As white collar layoffs mount, senior accounting professionals who already had more than they needed on their plates, may see their workload mushroom even further. According to a new survey of more than 1,400 CFOs nationwide sponsored by Accountemps, 35 percent of respondents cited heavy workloads as the chief workplace concern for their financial teams. Their number two concern was job security, which weighed in at 19 percent of survey participants.
What can finance leaders do to prevent burnout from work overload or fear of job loss among the talent the company needs to keep from cutting and running? Max Messmer, chairman and CEO of Robert Half International, suggests that managers should closely monitor employee workloads to right any imbalances and maximize the productivity of the entire group.

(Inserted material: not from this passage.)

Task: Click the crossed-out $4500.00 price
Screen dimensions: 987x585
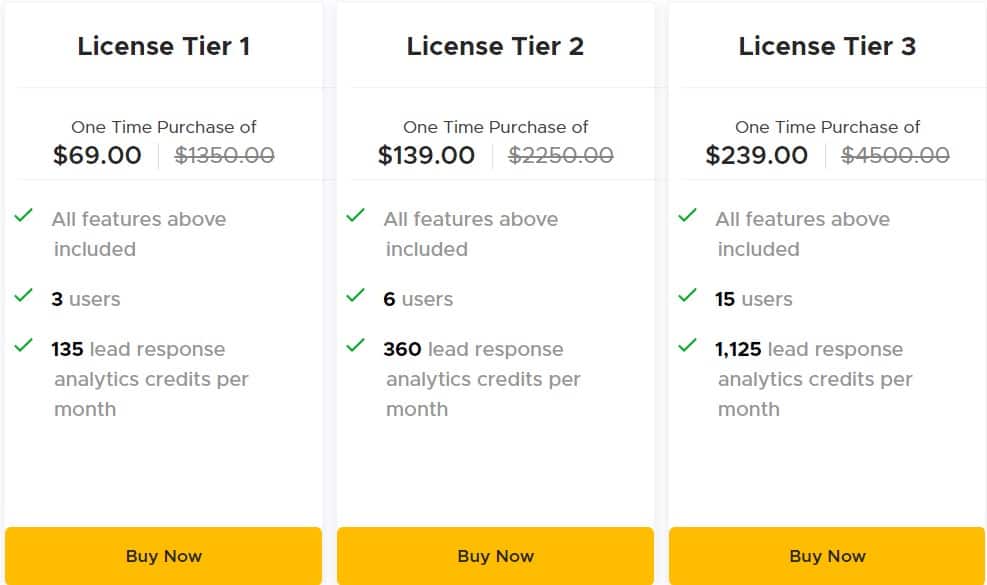Action: 894,155
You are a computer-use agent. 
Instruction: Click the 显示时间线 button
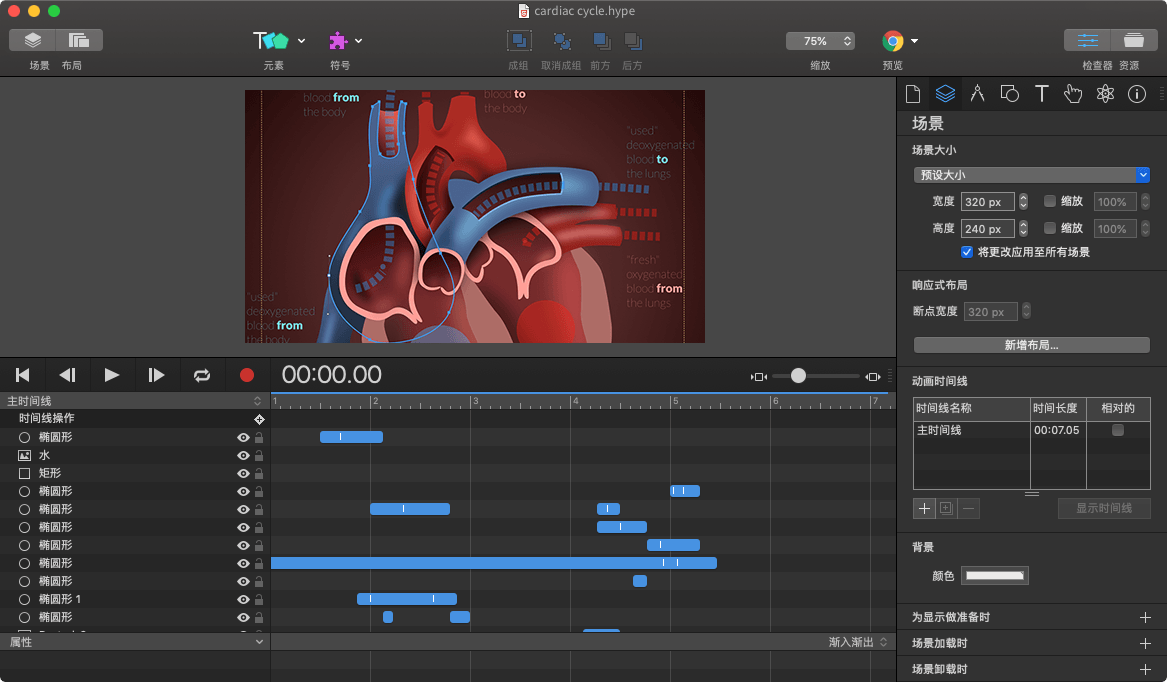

In fact, employee retention is such a critical issue that at a growing number of companies it’s a component of executive pay plans. The Wall Street Journal cites a study by the Hay Group showing that the use of turnover as a performance measure in incentive plans has tripled since 2005, although the number of companies that do so remains small.
But professional services firms, whose life’s blood is employees, continue to make big investments in strengthening their workforce. For example, Deloitte LLP just announced that it will invest about $300 million in a new state-of-the-art learning and leadership development center in the Dallas-Ft. Worth area. Construction on the new facility will commence next year and the center is scheduled to open in 2011.
Businesses that cut so deeply that they over-reduce their workforce or fail to spend enough to support the development of survivors run the risk that when the economic tide turns for the better the challenges of recruiting and training new workers will jeopardize their competitive position.